Man denkt sich ja immer was. Ich denke mir, die wollen nicht, dass ich mich bewerbe. Die wollen ihre Ruhe. Was ich sogar verstehen kann. Wer will schon freiwillig ein paar Hundert Einsendungen anschauen, sich durch Exposés und Texte quälen, künstlerische Lebensläufe lesen? Deswegen besteht die Senatsverwaltung für Kultur bestimmt darauf, dass man die Unterlagen elektronisch schickt. Sie haben eine elektronische Sperre eingebaut und hoffen jetzt, dass der Antragsteller am Ende so verzweifelt ist, dass er davon absieht, einen Antrag zu stellen. Vielleicht erschießt er sich auch gleich.

Nicht, dass ich mir ernsthafte Chancen ausrechne, eines der dreizehn Stipendien für in Berlin lebende Autoren zu erhalten, andererseits heißt es aber auch, wer nicht wagt, der nicht gewinnt. Jedes Jahr dasselbe Spiel. Und dann finde ich den Fehler, eine winzige Spalte, nicht ausgefüllt, das sagt einem das doofe System natürlich nicht, das tut einfach gar nichts, es weigert sich, auf die nächste Ebene zu gehen, aber manchmal kann ich auch geduldig sein. Jawohl!

Das Formular-Server-Bestätigung ausdrucken, mit den Papier-Formularen aufs Fahrrad, man muss das alles doppelt schicken, einmal elektronisch, einmal auf dem altmodischen Postweg, und kommt da wirklich der Stempel von heute drauf? Die nette Frau in der Schreibwarenhandlung, auch eine Zweigstelle der Post, es gibt ja kaum noch Postämter, nur noch Schalter in Supermärkten, also die Frau erledigt das persönlich und vor meinen Augen, und dann kann ich beruhigt mit den Schwestern ins Kino gehen.

Another Year“ erzählt vom Leben eines glücklich verheirateten älteren Paares. Tom und Gerri. Im Frühling. Im Sommer. Im Herbst und im Winter. Sie beackern ihren Garten, sie pflanzen und ernten, sie sorgen sich, ob Sohn Joe wohl noch eine Freundin findet, was er dann Gott sei Dank tut, aber vor allem sind sie der Fels in der Brandung für unglückliche Menschen, für ihre Single Freunde zum Beispiel.

Für Mary, eine unter Logorrhoe leidende Kollegin von Gerri, und für Ken, einen dicken, Nahrungsmittel in sich hinein stopfenden, Alkohol schüttenden, schwitzenden Mann. Einsame Gestalten, die sich, anderen erst recht nicht, eingestehen wollen, wie unglücklich sie sind. Müssen sie auch gar nicht, man sieht es auch so.  Und natürlich wäre alles ganz anders, wenn die beiden einen Mann bzw. eine Frau hätten. Man könnte sich an dieser Stelle fragen, warum tun sie sich dann nicht zusammen, aber da würde Mary vermutlich sagen, so unglücklich ist sie dann doch wieder nicht.

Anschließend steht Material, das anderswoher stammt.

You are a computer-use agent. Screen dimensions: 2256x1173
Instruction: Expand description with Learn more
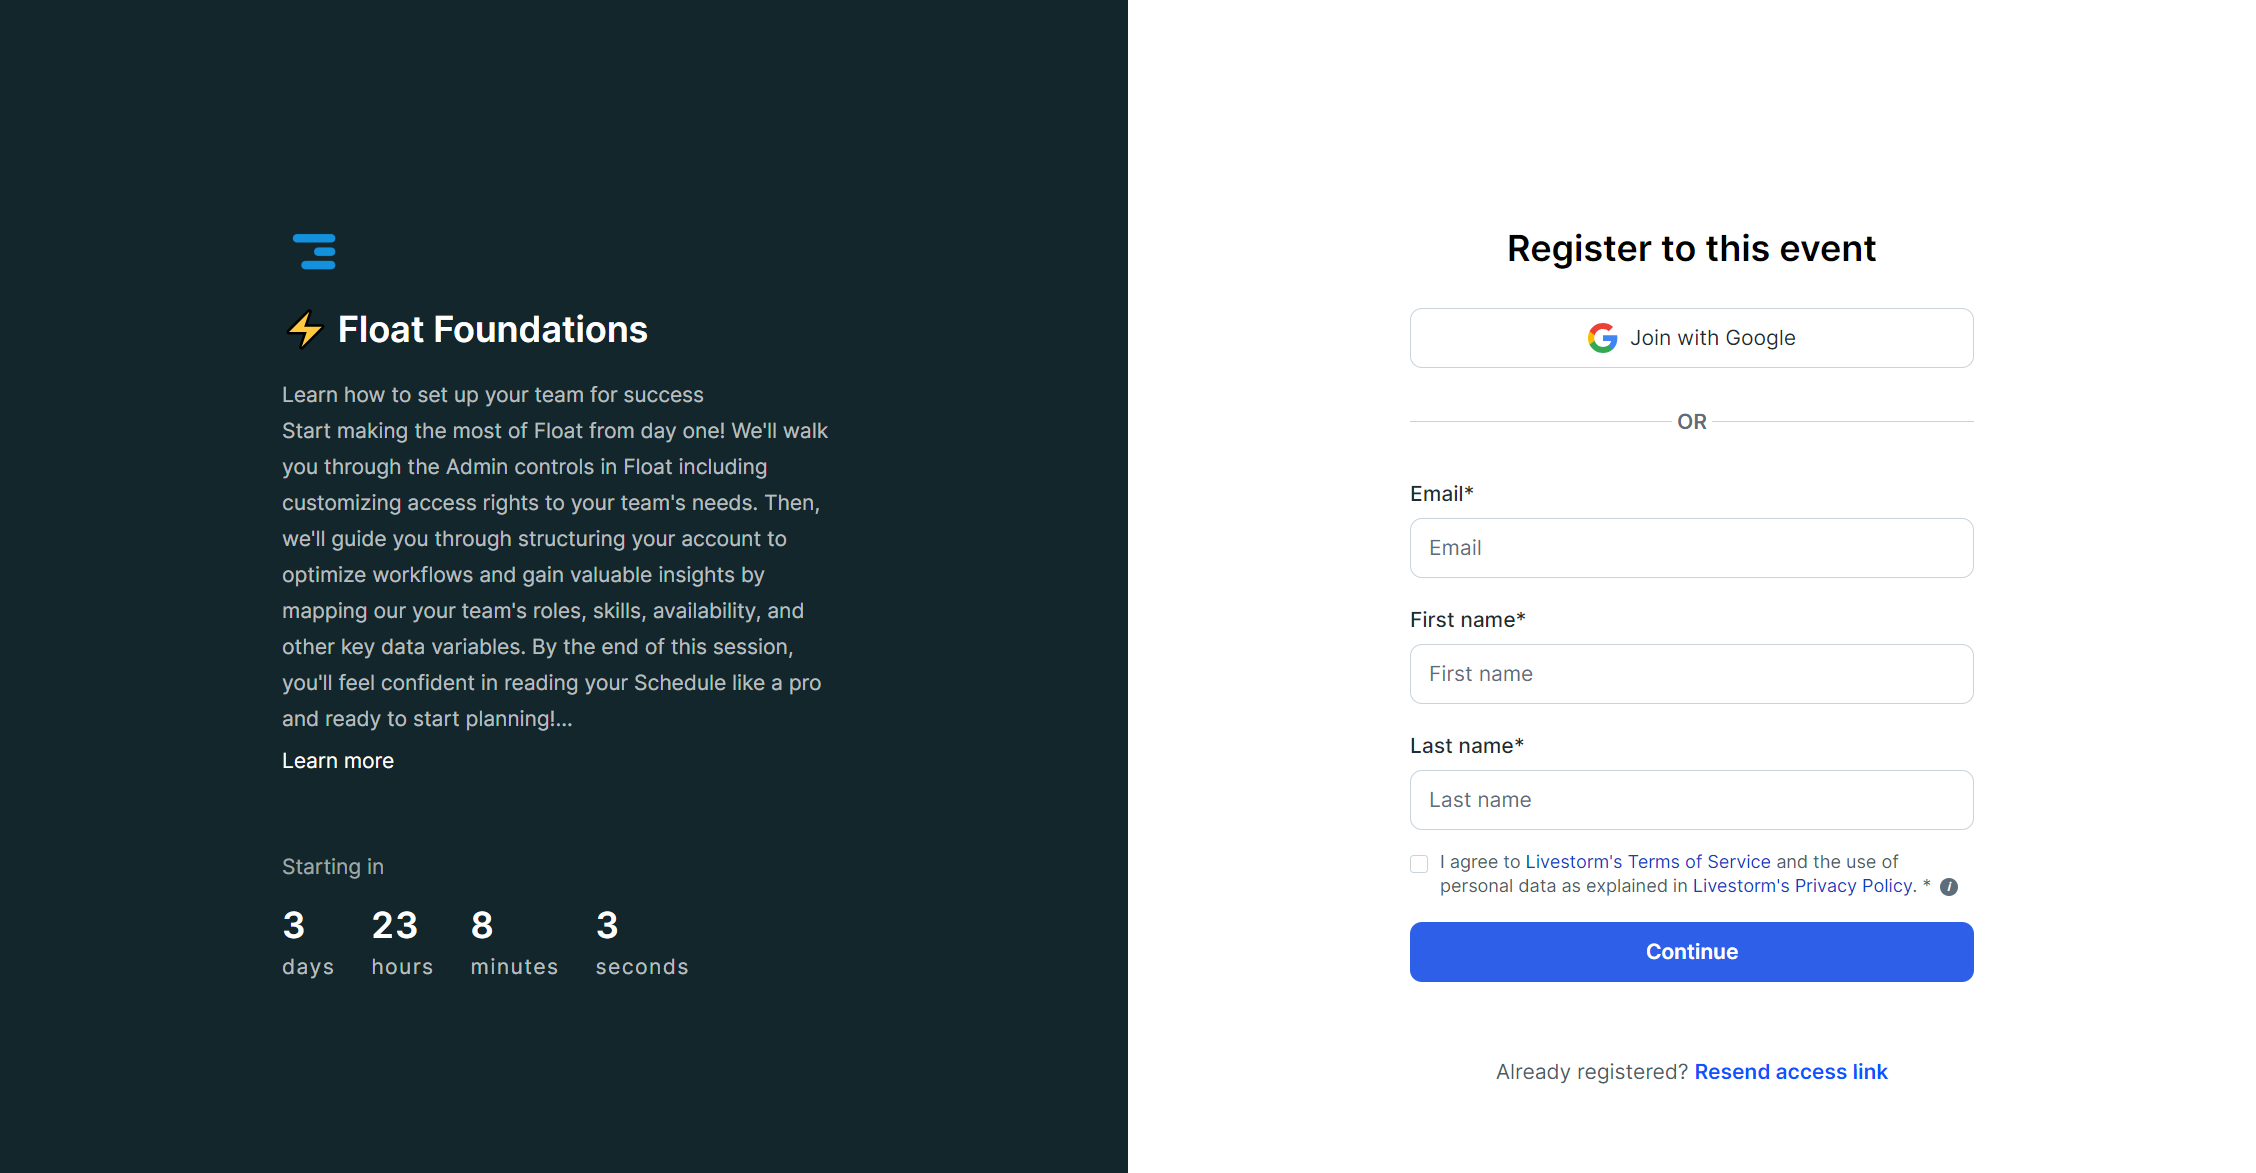click(338, 761)
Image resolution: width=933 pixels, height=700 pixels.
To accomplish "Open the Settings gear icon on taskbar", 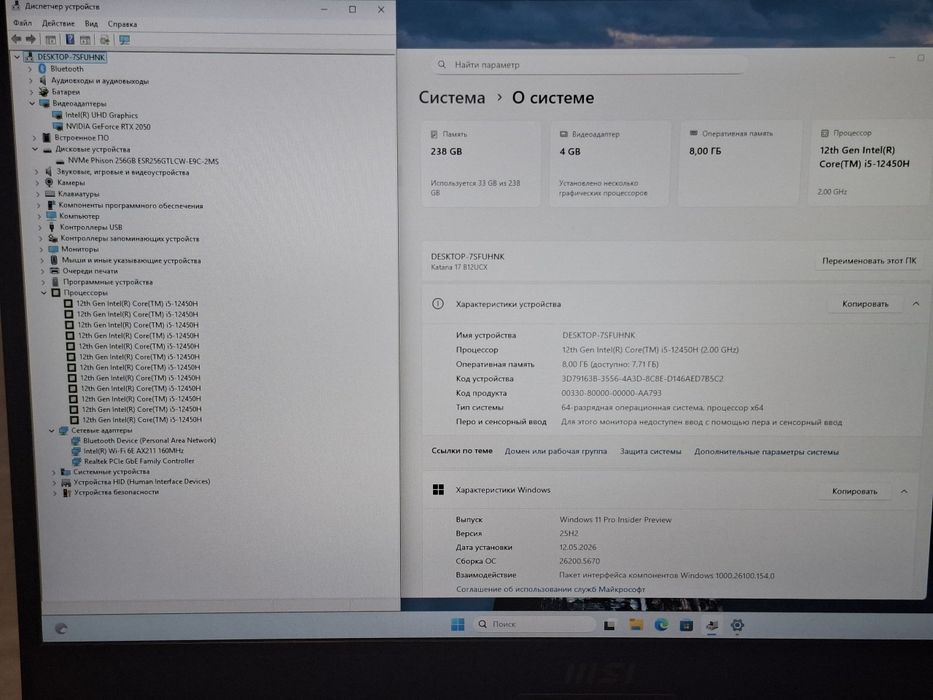I will pos(737,625).
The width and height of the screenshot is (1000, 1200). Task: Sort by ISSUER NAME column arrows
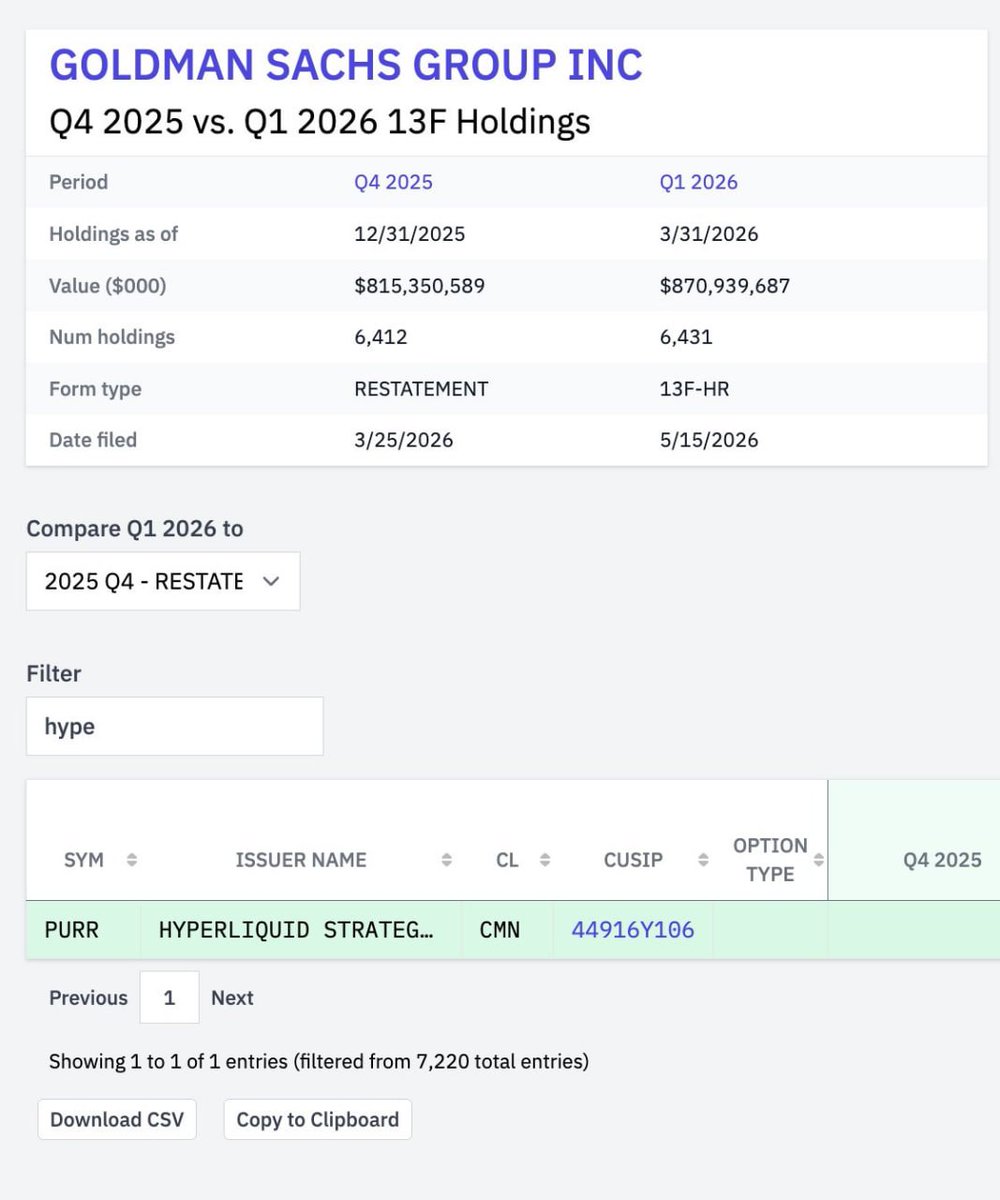[447, 860]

Auf der Heimfahrt tauschen wir unsere Gedanken und Eindrücke aus. Gern gesehen. Gut, aber nicht herausragend. Still. Anrührend. Während ich den Film ein wenig lang fand, hätte N. gern noch mehr gesehen. Und dann hätten sie ruhig einen glücklichen Single zeigen können, da waren wir uns einig. Er hätte ja nicht vollkommen glücklich sein müssen, vielleicht nur ab und zu. Wenn er keine Formulare ausfüllen muss zum Beispiel.